■ DATA SHOWN:
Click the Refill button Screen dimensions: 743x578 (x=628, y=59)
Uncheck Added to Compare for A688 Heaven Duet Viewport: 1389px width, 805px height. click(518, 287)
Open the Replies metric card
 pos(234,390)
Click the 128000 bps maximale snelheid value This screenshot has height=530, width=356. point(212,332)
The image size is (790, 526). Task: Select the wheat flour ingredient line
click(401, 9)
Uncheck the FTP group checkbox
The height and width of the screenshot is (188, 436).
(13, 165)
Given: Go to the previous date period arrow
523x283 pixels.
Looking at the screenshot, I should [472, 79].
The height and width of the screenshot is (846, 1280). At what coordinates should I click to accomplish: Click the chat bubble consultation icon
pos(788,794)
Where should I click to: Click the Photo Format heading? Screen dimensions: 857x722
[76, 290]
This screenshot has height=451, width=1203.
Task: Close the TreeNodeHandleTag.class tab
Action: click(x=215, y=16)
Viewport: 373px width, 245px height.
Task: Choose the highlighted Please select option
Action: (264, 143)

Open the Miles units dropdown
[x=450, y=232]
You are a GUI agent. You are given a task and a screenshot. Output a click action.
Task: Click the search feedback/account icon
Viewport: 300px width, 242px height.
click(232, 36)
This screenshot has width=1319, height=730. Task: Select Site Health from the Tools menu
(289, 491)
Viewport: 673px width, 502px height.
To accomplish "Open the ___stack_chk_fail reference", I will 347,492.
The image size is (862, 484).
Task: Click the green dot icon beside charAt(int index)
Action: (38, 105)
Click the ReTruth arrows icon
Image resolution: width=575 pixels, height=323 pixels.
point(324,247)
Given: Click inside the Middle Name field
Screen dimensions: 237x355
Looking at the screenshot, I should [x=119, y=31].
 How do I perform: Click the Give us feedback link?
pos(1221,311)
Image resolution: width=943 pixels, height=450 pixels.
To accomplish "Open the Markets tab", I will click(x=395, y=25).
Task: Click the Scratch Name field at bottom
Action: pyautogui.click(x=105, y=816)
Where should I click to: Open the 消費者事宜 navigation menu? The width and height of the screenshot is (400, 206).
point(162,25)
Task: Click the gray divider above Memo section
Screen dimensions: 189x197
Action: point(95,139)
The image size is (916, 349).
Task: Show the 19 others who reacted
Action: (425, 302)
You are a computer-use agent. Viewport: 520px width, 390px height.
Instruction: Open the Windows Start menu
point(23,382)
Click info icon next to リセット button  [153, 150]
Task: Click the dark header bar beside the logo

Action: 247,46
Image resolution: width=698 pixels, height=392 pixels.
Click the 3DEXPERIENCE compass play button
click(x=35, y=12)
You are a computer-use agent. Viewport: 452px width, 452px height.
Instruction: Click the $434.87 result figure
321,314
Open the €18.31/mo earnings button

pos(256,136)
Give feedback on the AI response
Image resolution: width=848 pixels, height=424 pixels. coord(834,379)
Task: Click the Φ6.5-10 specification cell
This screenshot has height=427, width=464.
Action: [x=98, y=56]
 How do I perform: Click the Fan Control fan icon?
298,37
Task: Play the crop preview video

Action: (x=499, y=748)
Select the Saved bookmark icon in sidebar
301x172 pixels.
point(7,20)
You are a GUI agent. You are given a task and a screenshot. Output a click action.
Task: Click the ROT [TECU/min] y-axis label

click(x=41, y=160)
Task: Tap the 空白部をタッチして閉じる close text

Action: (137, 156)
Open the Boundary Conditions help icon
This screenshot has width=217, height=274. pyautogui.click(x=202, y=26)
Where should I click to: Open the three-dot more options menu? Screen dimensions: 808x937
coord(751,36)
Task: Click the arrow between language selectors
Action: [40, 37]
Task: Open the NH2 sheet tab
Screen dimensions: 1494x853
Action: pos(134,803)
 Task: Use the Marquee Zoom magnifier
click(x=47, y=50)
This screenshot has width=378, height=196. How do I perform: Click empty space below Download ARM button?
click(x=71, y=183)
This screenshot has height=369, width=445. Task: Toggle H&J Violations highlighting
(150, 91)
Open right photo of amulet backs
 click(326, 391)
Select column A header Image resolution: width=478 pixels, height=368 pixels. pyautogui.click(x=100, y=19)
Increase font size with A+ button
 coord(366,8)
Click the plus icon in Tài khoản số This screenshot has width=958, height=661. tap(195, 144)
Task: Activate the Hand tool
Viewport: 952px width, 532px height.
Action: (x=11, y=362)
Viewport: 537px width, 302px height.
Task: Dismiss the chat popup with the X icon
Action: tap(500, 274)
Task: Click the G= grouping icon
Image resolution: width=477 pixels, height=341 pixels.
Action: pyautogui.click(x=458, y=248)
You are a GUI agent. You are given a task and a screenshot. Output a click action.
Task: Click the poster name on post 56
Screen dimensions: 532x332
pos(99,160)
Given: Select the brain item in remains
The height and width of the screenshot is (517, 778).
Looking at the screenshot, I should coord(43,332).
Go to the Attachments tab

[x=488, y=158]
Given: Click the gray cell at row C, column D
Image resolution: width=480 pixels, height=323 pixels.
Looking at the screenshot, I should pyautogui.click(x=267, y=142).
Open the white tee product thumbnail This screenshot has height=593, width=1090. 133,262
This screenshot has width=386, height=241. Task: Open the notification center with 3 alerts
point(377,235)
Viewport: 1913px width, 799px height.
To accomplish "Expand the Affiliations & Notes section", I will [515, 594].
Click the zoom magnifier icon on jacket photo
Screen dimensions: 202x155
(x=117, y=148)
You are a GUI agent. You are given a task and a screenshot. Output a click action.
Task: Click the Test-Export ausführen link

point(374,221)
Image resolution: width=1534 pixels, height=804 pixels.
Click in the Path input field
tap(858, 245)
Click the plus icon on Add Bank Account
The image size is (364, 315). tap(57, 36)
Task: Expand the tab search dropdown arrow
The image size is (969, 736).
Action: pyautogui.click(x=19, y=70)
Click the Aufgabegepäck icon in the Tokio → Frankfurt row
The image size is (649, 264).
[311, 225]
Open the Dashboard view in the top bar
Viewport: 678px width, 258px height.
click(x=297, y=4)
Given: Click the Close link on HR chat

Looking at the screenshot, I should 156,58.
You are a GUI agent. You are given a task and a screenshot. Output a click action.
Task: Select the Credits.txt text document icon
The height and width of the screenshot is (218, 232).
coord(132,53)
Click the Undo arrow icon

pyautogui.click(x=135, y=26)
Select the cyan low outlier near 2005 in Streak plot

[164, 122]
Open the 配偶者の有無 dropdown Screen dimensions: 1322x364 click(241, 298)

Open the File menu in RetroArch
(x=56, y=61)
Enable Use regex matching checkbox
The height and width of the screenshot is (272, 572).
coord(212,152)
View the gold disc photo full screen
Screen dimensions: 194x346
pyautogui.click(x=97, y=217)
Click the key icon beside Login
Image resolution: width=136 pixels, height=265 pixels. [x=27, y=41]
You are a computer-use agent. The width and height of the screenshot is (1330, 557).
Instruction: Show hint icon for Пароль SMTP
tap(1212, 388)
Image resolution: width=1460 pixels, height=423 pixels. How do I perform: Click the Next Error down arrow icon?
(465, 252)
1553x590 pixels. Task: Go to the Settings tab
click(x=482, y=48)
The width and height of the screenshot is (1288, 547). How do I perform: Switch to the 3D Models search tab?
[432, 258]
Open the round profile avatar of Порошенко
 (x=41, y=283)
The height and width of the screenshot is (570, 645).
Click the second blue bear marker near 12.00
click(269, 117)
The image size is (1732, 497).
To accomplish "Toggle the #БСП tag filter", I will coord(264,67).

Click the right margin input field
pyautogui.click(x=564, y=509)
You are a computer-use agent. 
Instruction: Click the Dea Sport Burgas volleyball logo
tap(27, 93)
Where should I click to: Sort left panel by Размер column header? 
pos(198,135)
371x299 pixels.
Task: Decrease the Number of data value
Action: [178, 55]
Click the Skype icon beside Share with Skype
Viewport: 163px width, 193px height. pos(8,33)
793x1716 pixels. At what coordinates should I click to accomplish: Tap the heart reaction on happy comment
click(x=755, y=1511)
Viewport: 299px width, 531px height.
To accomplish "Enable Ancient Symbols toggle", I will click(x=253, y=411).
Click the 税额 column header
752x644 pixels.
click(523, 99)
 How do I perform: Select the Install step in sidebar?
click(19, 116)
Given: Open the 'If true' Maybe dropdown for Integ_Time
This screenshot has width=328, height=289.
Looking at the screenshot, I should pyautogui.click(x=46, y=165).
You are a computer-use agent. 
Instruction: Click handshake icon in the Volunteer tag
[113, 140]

■ WORK INSTRUCTION:
Could you please find every line of the listing above holding the string "computer" and copy it?

■ RESULT OF THE TASK:
You are a computer-use agent. Viewport: 520px width, 390px height.
You are a computer-use agent. Viewport: 452px width, 452px height.
You are a computer-use agent. The width and height of the screenshot is (1330, 557).
You are a computer-use agent. 
You are a computer-use agent. 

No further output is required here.